What to do
Where does the word "computer" show up in the data? Please find each such line and copy it.
*** Opening Provided records ***
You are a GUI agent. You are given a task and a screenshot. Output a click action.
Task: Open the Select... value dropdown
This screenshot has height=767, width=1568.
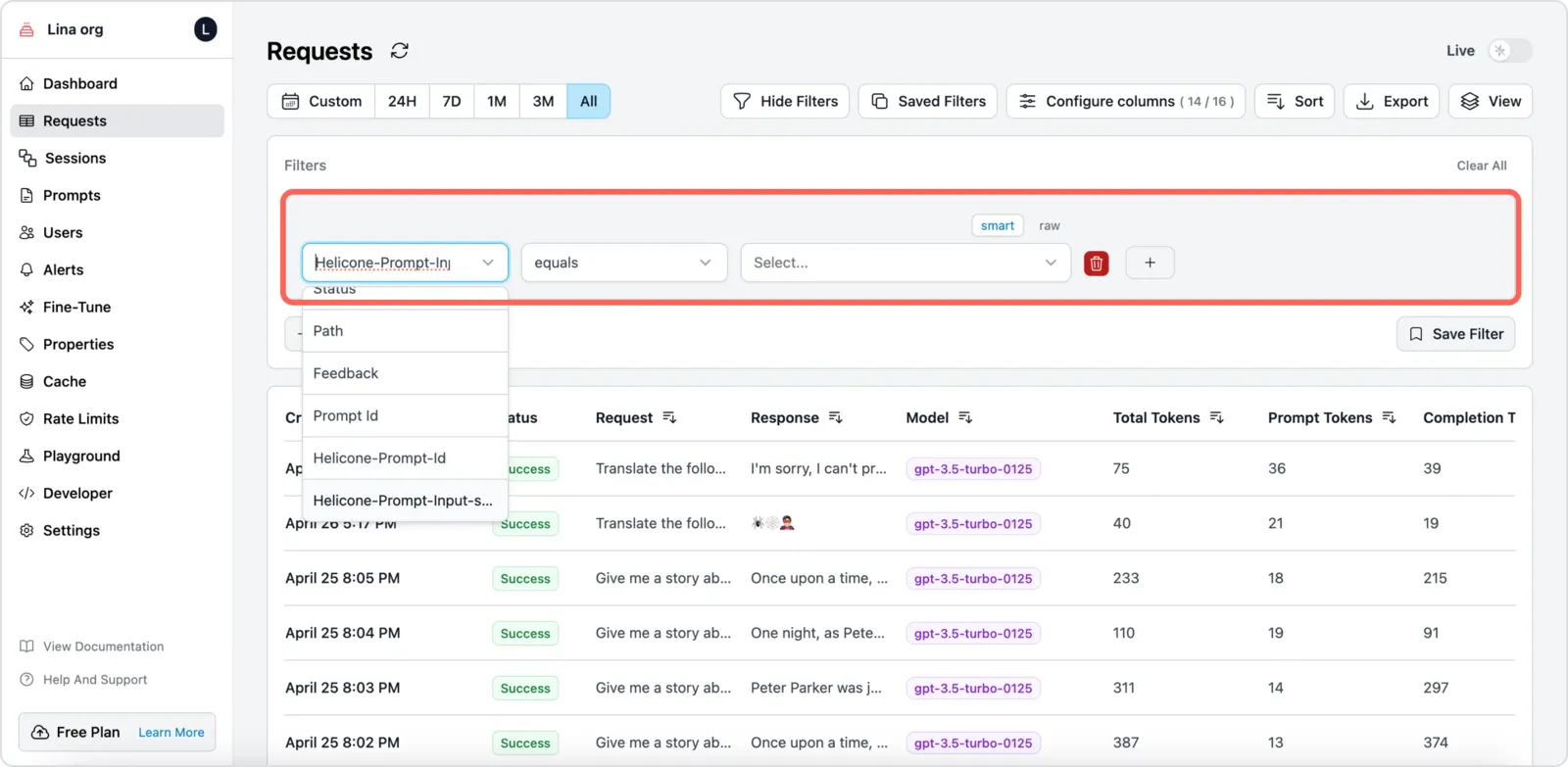(x=905, y=263)
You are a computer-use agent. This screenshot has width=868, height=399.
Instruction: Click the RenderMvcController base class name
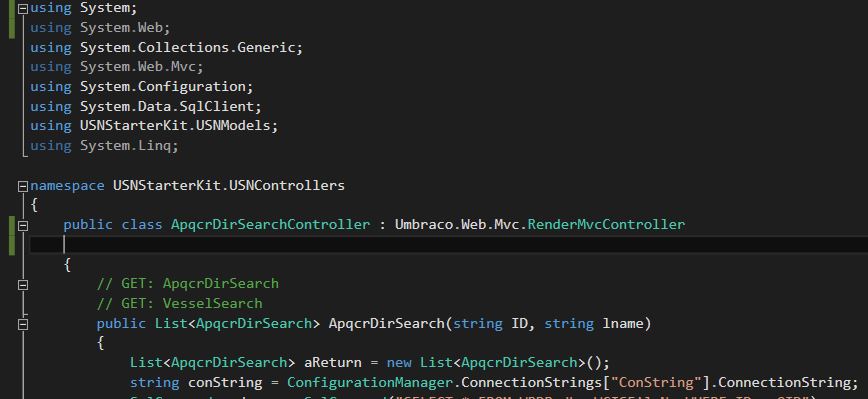click(606, 225)
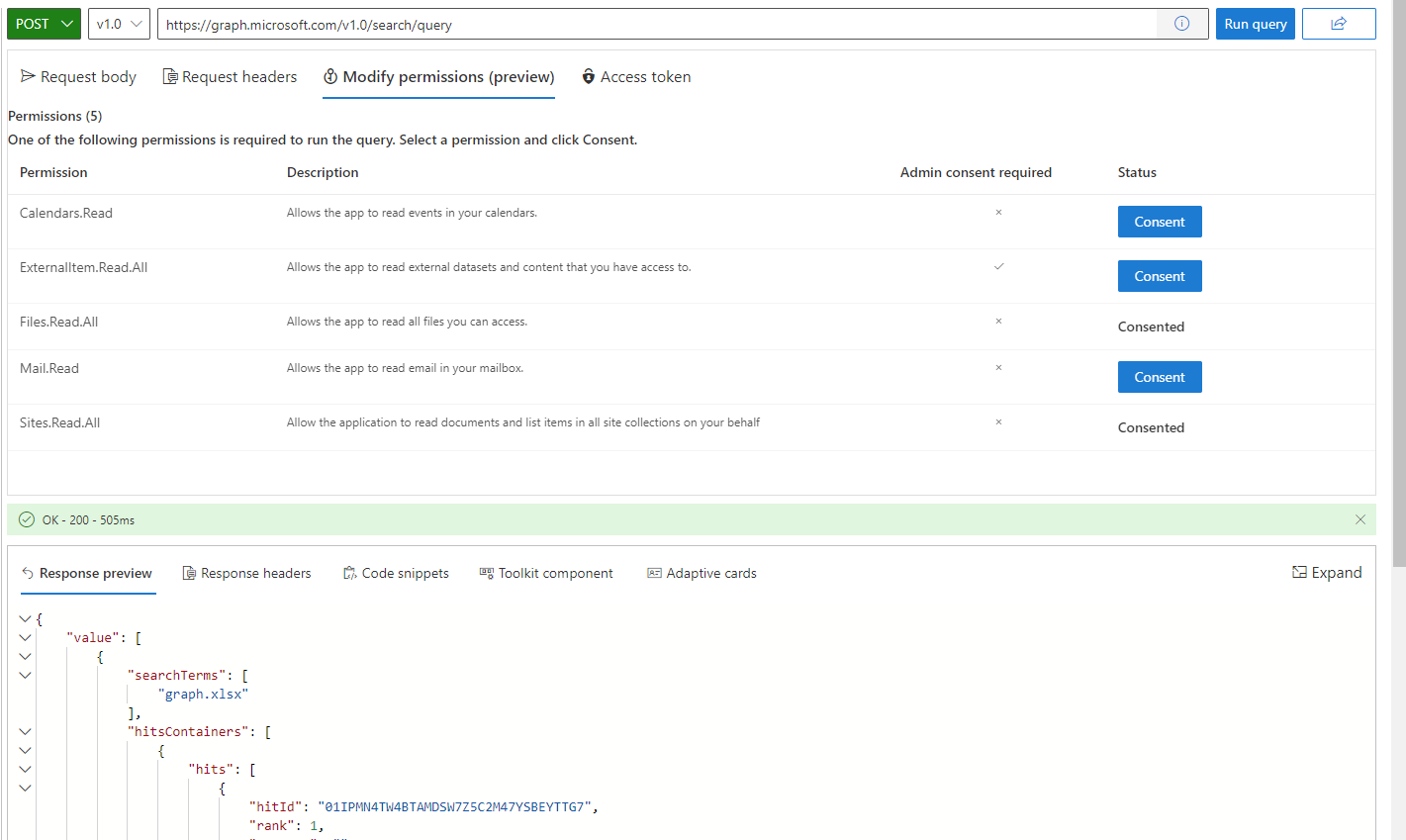The width and height of the screenshot is (1406, 840).
Task: Click the Adaptive cards icon
Action: tap(653, 572)
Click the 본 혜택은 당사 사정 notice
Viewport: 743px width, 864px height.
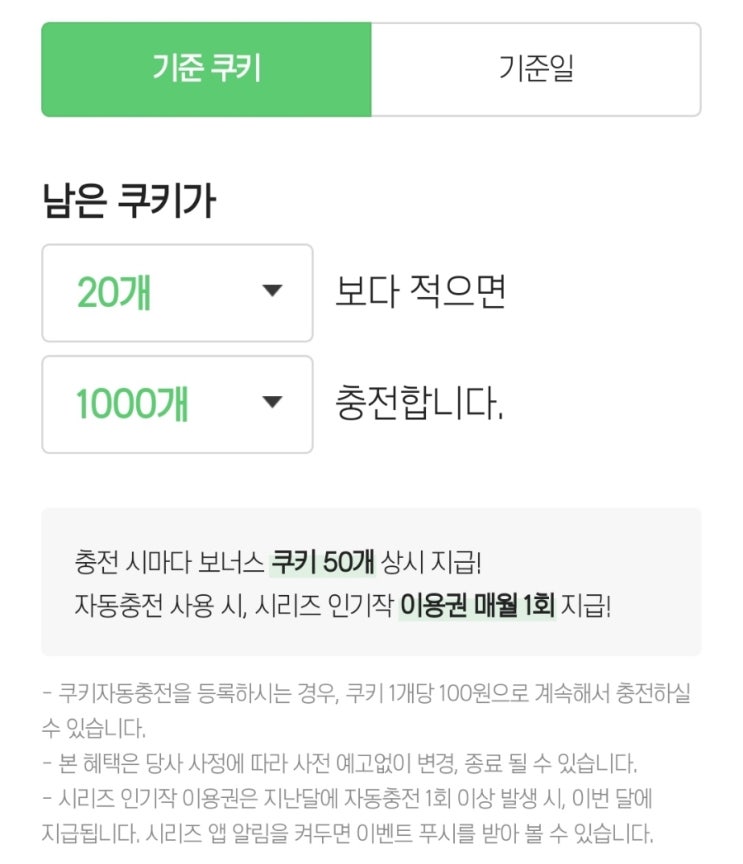click(340, 763)
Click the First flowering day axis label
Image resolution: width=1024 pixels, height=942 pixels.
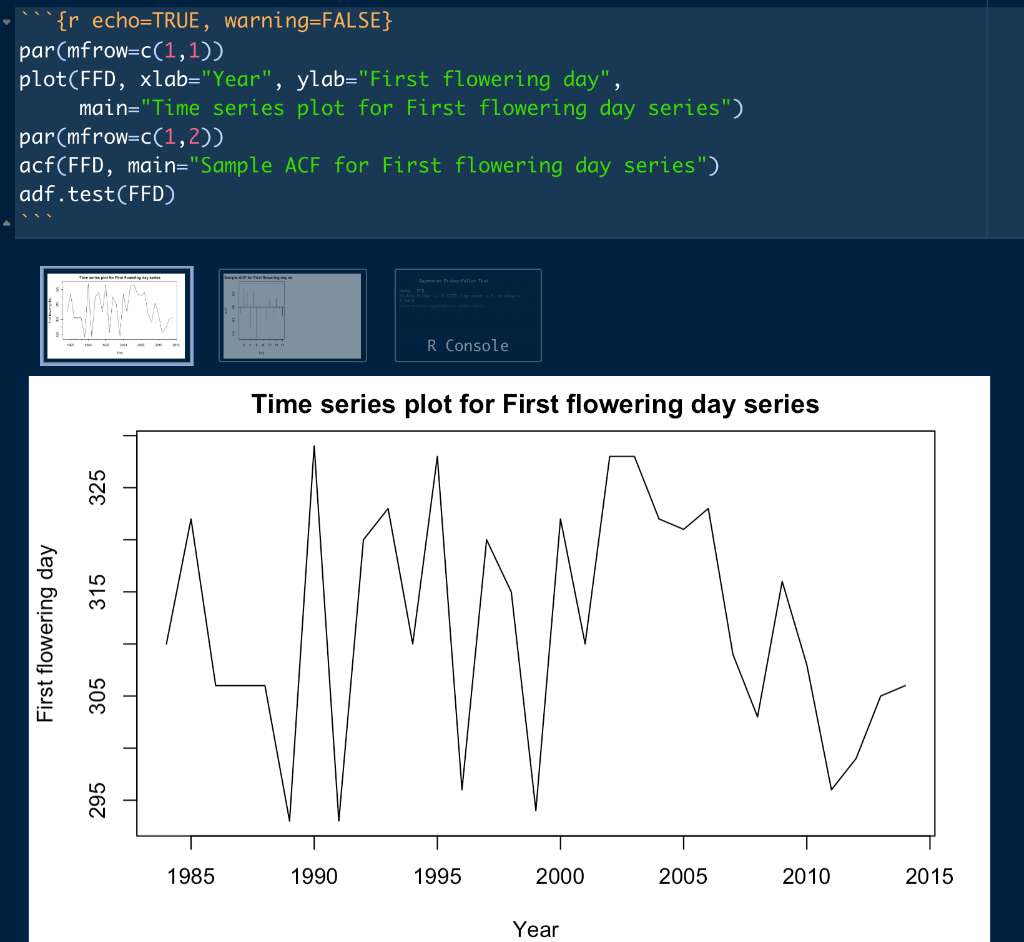(x=46, y=632)
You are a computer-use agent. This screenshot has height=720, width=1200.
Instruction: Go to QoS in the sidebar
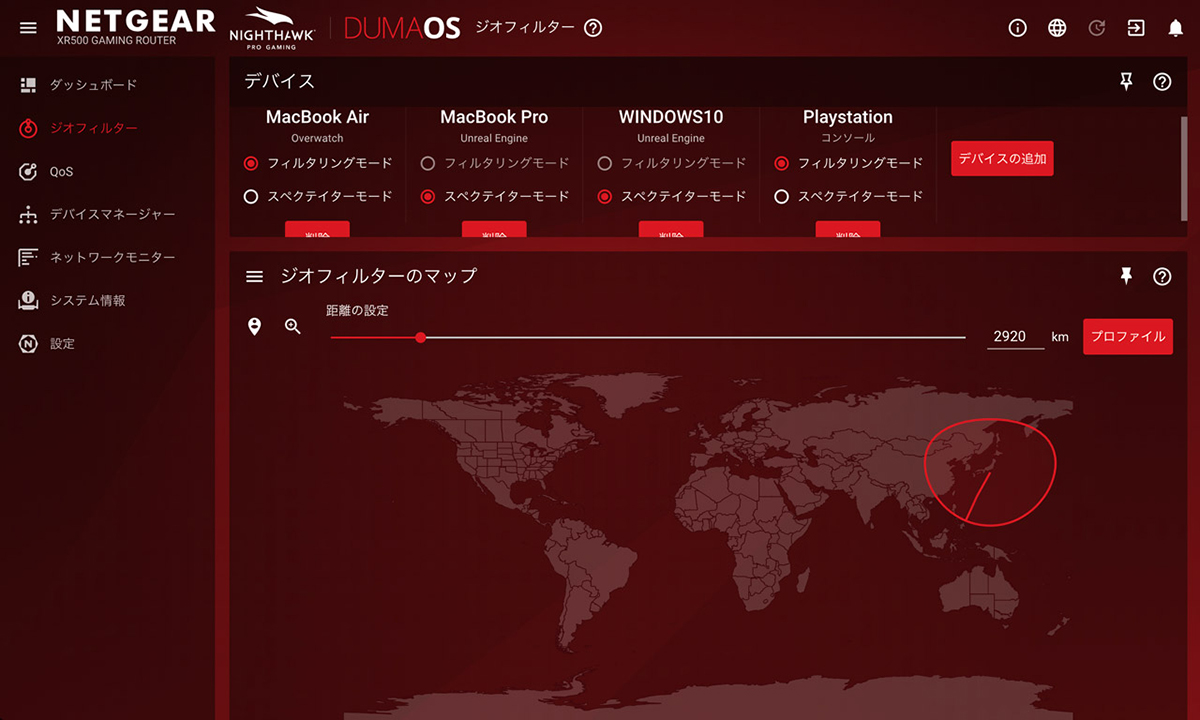[61, 172]
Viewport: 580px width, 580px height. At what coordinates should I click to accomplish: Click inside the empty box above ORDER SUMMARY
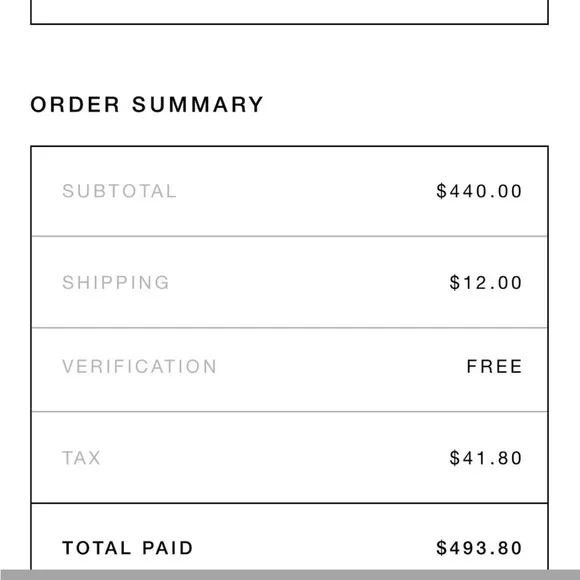(289, 11)
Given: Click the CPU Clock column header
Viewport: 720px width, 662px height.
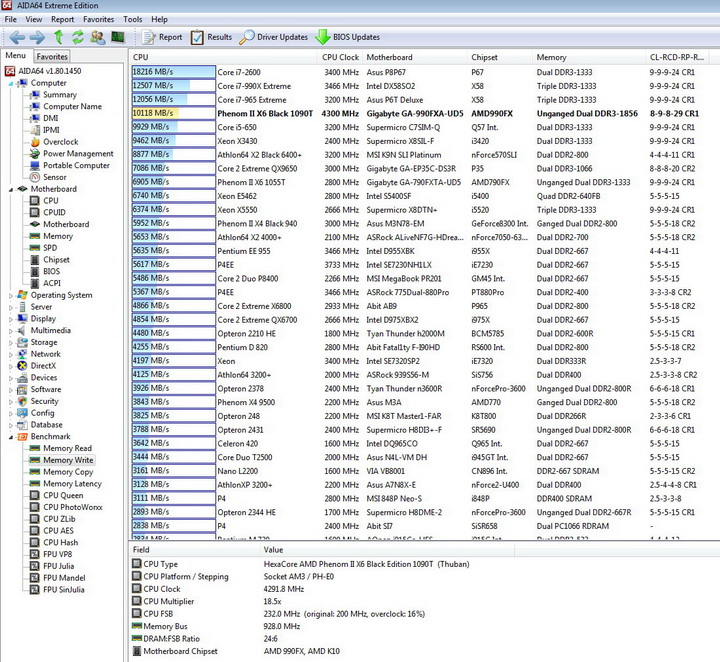Looking at the screenshot, I should pyautogui.click(x=341, y=57).
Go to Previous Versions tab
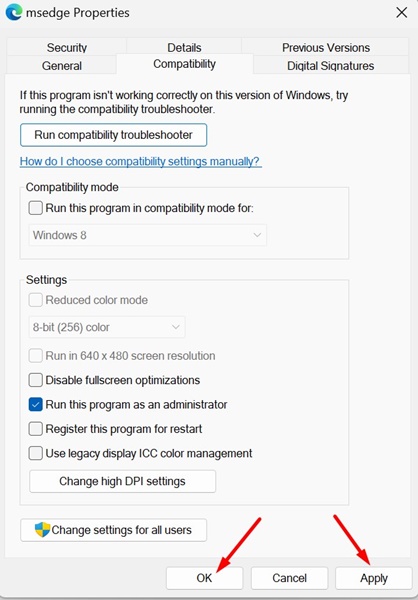This screenshot has width=418, height=600. [x=326, y=47]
*** Closing Provided records ***
Solution
You are a computer-use agent. This screenshot has width=868, height=399.
You are a computer-use agent. This screenshot has height=720, width=1200.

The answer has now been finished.